Nuclear power sector woos private firms

Mumbai: Domestic power majors BSES and Larsen & Toubro are now in talks with Nuclear Power Corporation of India Ltd (NPCIL) for a probable equity participation in its two upcoming nuclear power projects at Kaiga and in Rajasthan.

To fulfill the dream of India's Nuclear Power Programme (an ambitious plan aimed at attaining a target of 10,000 mw by 2000), NPCIL had opened itself up for joint ventures - private and/or public participation - to handle its multi-type nuclear power reactor projects, planned for the next 20 years, by way of reforming and restructuring itself. The Atomic Energy Commission and NPCIL are working together for necessary amendments of the Atomic Energy Act, 1962, to facilitate it.

As part of this, the corporation had recently announced its plan to set up Kaiga (3&4 units) power and Rajasthan (5&6 units) projects with private sector participation. Says a senior NPCIL official: BSES and L&T have completed two-round talks with us to pick up 49 per cent equity in these power stations. We are waiting for a final clearance from the Department of Atomic Energy (DAE) and the Cabinet to go ahead with our joint venture plans with private sector players.

He said the Union government has already initiated steps to amend the Atomic Energy Act to accelerate the private sector participation process, and by the end of 2002 the amendment process would be over. NPCIL, which is the nodal agency for harnessing nuclear power in the country, has developed the necessary technical and scientific infrastructure for implementing nuclear power programme.

NPCIL, which now has a capacity of 2,620 mw, was constituted in 1987 by converting the Nuclear Power Board of the DAE into a company under the Companies Act, 1956. The official says that as per the current plan, NPCIL would complete the Kaiga 3&4 (220 mw each) by the end of 2002. We are also evaluating the possibilities to borrow funds from BSES and L&T to complete the project and once the amendment process is over, the corporation can offload proportionate stakes to the respective corporate.

Along with this, NPCIL has also appointed a consortium of RR Financial Consultant and the Power Finance Corporation to scout for a private sector partner for taking a stake in the Kaiga project. The consortium will look for a private sector equity partner and will recommend changes in the Atomic Energy Act.

The mandate was given after a two-stage selection process, based on technical and financial proposal. Among the other bidders were PricewaterhouseCoopers, ICICIJM, Morgan Stanley and McKinsey.

NPCIL, however, said it has outlined a programme for an additional capacity of around 5,000 mw during the 10th Five Year Plan period (2002-2007), the estimated investment of which has been computed at Rs 28,000 crore.

During the current year, NPCIL has also chalked out a programme to restructure and upgrade its manpower to man different types of nuclear power reactors, including light water, pressurised light water, larger-sized pressurised heavy water and fast breeder reactors.

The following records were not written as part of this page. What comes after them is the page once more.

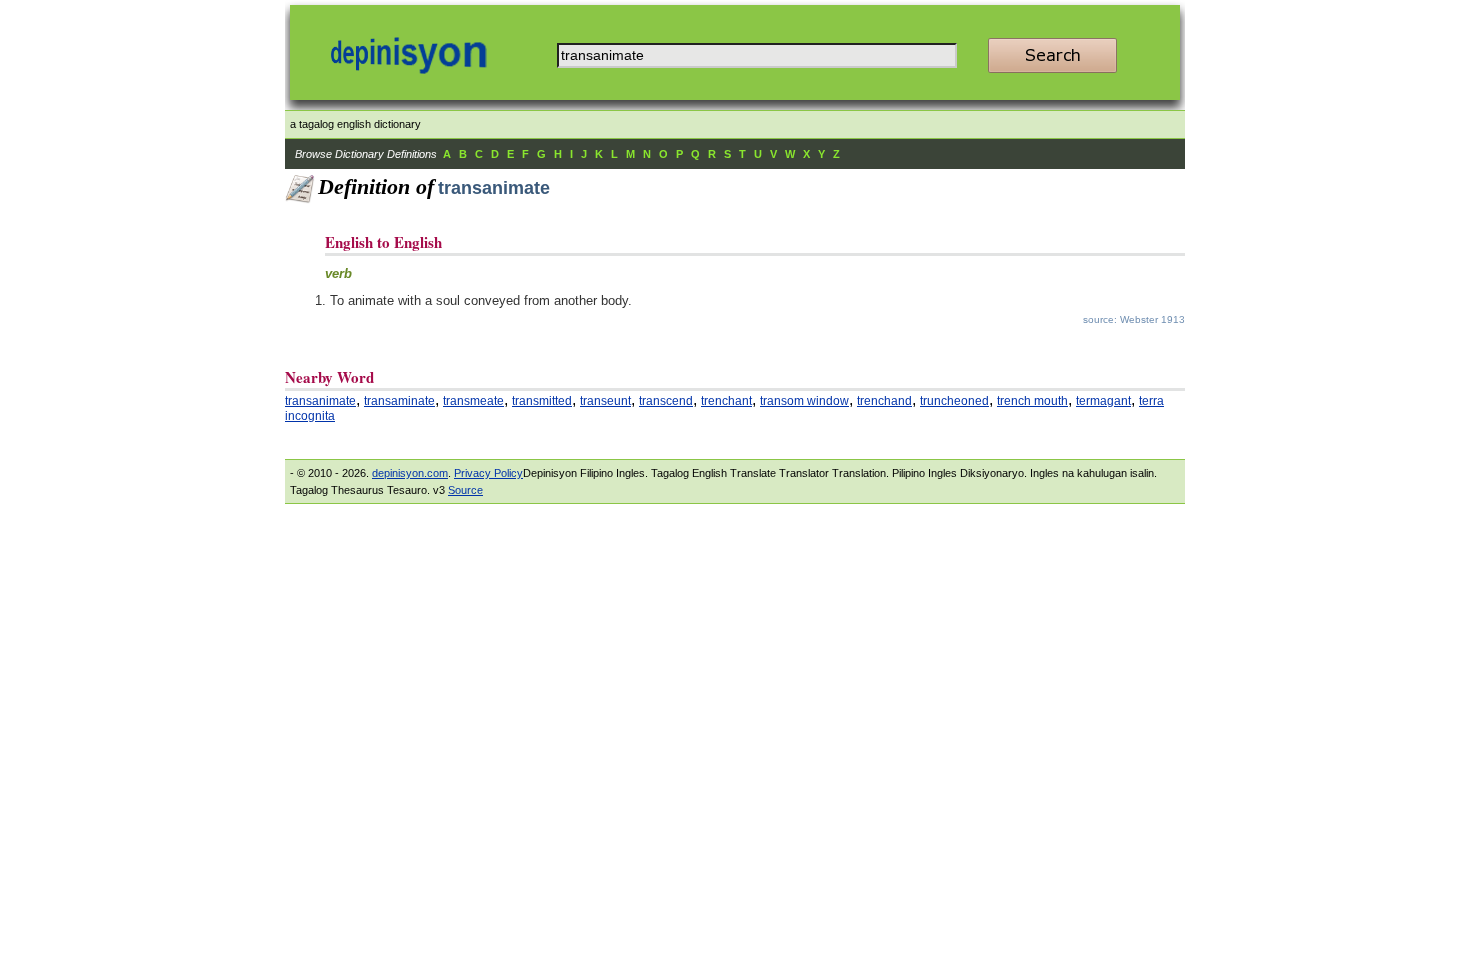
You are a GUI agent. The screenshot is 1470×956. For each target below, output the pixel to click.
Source (465, 490)
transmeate (473, 401)
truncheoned (954, 401)
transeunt (605, 401)
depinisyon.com (410, 473)
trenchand (884, 401)
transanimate (320, 401)
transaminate (399, 401)
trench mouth (1032, 401)
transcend (666, 401)
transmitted (542, 401)
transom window (804, 401)
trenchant (726, 401)
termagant (1103, 401)
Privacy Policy (488, 473)
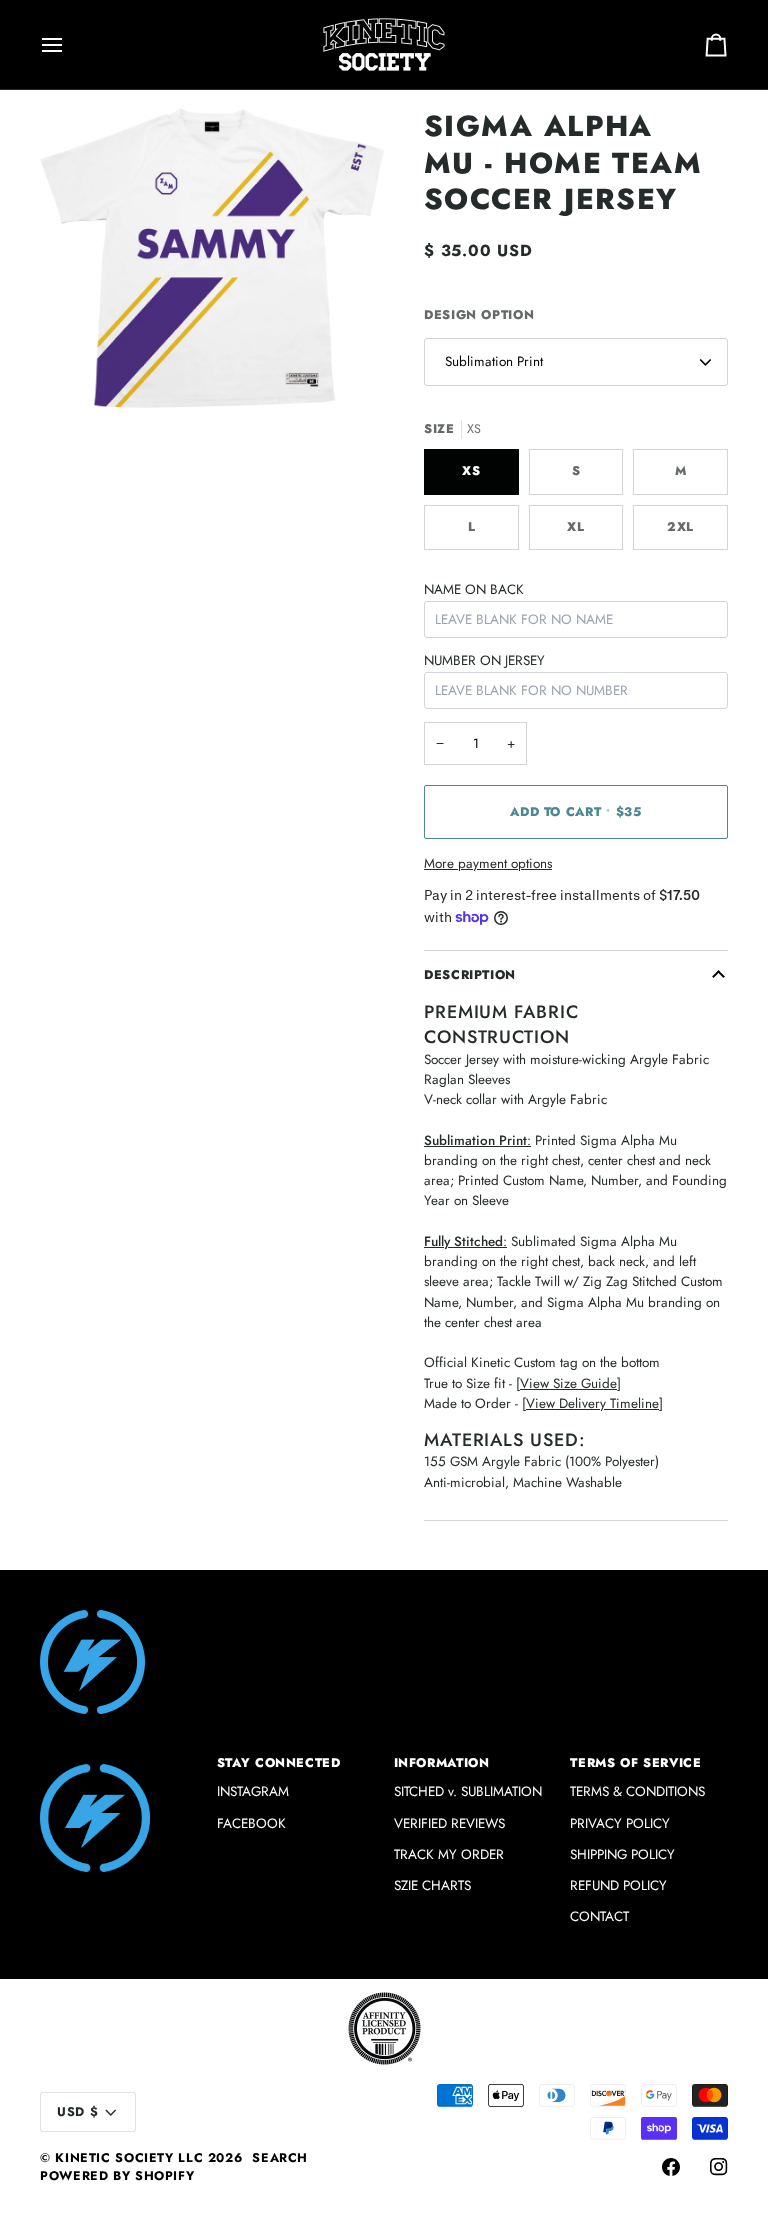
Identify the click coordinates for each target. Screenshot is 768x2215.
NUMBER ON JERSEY (484, 660)
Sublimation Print (494, 361)
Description (470, 975)
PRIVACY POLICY (620, 1823)
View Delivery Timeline (592, 1403)
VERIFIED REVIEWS (449, 1823)
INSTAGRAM (253, 1791)
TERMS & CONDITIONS (637, 1791)
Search (280, 2158)
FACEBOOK (251, 1823)
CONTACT (599, 1916)
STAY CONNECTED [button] (279, 1763)
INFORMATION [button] (442, 1763)
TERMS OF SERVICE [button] (635, 1763)
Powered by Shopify (117, 2176)
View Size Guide (568, 1383)
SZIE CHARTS (432, 1885)
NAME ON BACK (474, 589)
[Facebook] (671, 2167)
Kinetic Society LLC (129, 2158)
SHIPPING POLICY (622, 1854)
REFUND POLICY (618, 1885)
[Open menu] (70, 44)
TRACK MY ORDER (449, 1854)
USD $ (77, 2112)
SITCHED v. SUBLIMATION (468, 1791)
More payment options (488, 863)
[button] (119, 1759)
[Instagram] (719, 2167)
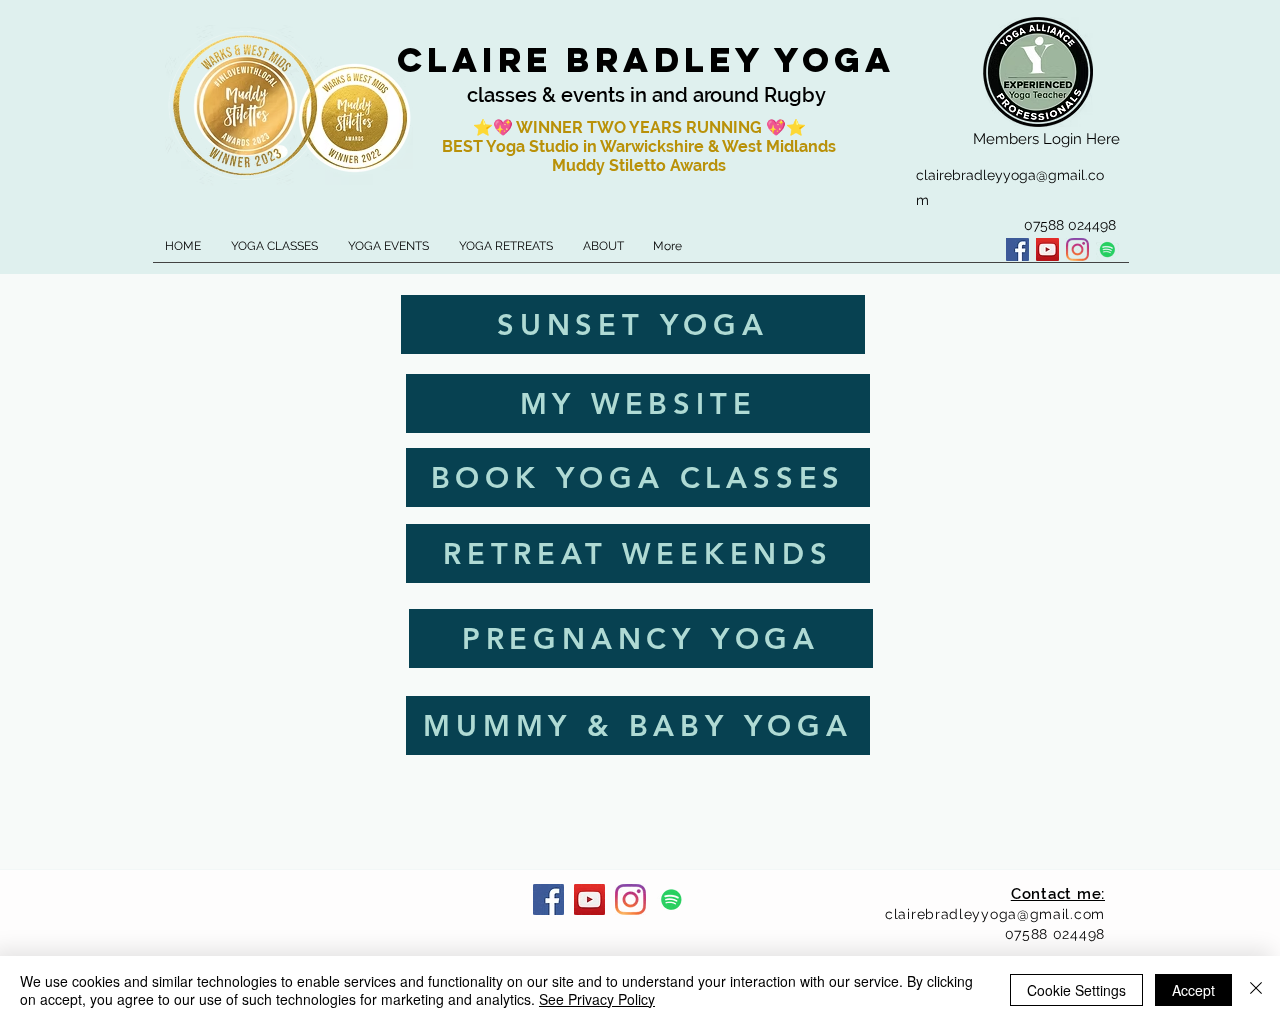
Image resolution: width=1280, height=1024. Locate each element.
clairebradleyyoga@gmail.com (995, 914)
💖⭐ (786, 127)
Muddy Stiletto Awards (639, 165)
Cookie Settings (1076, 990)
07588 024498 (1055, 934)
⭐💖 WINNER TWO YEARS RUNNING (619, 127)
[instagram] (1077, 249)
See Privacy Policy (597, 999)
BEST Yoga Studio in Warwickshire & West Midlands (639, 146)
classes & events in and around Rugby (646, 95)
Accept (1193, 990)
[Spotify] (1107, 249)
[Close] (1256, 990)
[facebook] (1017, 249)
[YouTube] (1047, 249)
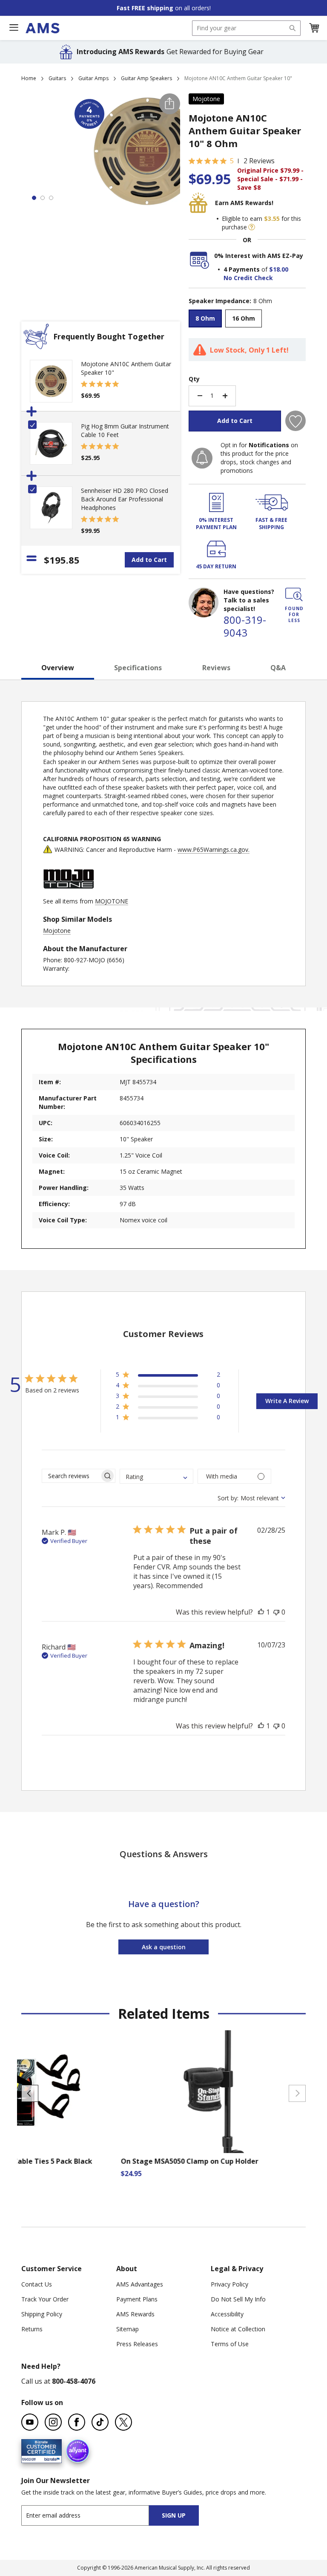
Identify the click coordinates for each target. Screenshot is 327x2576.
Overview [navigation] (57, 667)
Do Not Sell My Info (238, 2299)
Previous (29, 2093)
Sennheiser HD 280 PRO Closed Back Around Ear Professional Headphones (124, 499)
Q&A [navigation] (278, 667)
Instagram (53, 2422)
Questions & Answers (164, 1854)
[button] (313, 28)
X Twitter (123, 2422)
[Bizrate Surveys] (50, 2458)
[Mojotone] (68, 893)
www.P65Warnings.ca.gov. (214, 849)
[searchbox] (71, 1475)
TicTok (100, 2422)
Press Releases (137, 2344)
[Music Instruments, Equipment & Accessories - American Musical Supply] (42, 28)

During the10th Plan period, NPCIL plans to complete four of its ongoing projects and would set up a new project. According to an internal blueprint prepared by the corporation, NPCIL would complete the construction of the Tarapur 3&4 (500mw each) and Kaiga unit 4 (220 mw) projects by adding around 1,300 mw power to the national grid during the first two years of the 10th Plan.

By the end of the Plan period, NPCIL expects to construct and commission the Kudamkulam project (2,000 mw), the Rajasthan unit 5&6 (220mw each) and the Kaiga unit 3(220). Besides this, NPCIL is also planning to set up a new power project either at Punjab or in Andhra Pradesh. But a final decision is yet to be taken on this.

Senior NPCIL officials say the corporation's capacity-addition programme requires an estimated Rs 28,000 crore and around 50 per cent of this amount will be mobilised through internal accruals and government support, while the remaining would be generated through debt. This programme has to be approved by the planning commission and a detailed report on this will be submitted to the planning commission and the Cabinet soon. During the last five years, the debt component of the corporation has been reduced considerably from a high of 1.5 per cent to 0.3 per cent. This will help us to mobilise enough funds from the market and we have plans to go for a bond issue programme within the next six months.

Circa 2000 was very fruitful for NPCIL with the commissioning of four units of 220 mw each pressurised heavy-water reactors - Kaiga 1 and 2 and Rajasthan 3 and 4 - taking the total installed capacity for nuclear power to 2,670 mw, besides operating all the 14 plants at an average 81 per cent of capacity and making over Rs 50 crore profit.

Efforts are being made by NPCIL to reduce the project gestation period to five and a half years by incorporating innovative and modular design concepts among other measures, the officials said.